• [WHAT TO WORK ON]: Would you please return the lines of the entries below starting at the line that has "Viewport: 1500px width, 844px height." and ending at the line that has "Click the user", both included, exactly as they are?

• [RECORDS FOR THE EXERCISE]:
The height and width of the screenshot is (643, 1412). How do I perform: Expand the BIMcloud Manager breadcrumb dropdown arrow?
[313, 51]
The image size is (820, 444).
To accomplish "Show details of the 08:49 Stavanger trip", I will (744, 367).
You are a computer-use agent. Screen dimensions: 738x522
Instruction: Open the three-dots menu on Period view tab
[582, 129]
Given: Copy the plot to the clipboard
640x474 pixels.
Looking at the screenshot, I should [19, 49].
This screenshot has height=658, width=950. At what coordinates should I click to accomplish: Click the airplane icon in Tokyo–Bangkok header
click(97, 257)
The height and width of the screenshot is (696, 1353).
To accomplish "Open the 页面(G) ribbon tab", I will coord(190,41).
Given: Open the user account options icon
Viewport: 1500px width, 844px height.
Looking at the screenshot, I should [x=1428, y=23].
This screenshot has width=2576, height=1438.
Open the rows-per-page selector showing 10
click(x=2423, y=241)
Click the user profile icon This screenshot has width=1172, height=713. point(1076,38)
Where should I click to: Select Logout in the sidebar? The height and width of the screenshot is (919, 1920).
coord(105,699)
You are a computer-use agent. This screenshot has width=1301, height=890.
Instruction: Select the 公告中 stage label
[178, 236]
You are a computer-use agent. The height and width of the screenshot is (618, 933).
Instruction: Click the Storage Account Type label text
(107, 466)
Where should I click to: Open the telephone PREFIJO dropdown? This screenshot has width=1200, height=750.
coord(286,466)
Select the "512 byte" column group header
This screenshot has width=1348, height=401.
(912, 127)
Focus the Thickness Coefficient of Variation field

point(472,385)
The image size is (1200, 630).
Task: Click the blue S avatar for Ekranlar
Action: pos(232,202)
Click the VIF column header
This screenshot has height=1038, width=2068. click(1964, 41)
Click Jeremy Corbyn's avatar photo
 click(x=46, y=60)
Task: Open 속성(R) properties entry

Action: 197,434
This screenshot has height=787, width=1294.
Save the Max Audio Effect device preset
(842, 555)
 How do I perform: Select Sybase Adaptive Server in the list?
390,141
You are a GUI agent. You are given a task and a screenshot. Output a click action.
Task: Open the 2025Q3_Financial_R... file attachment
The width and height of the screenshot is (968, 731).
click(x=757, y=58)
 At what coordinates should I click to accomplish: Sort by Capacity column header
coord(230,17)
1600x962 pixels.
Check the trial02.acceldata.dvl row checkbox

• [ANSWER BOX]:
Viewport: 1500px width, 844px height.
Looking at the screenshot, I should [x=1428, y=23].
This screenshot has width=2576, height=1438.
Open the rows-per-page selector showing 10
click(x=2423, y=241)
Click the user profile icon This screenshot has width=1172, height=713. point(1076,38)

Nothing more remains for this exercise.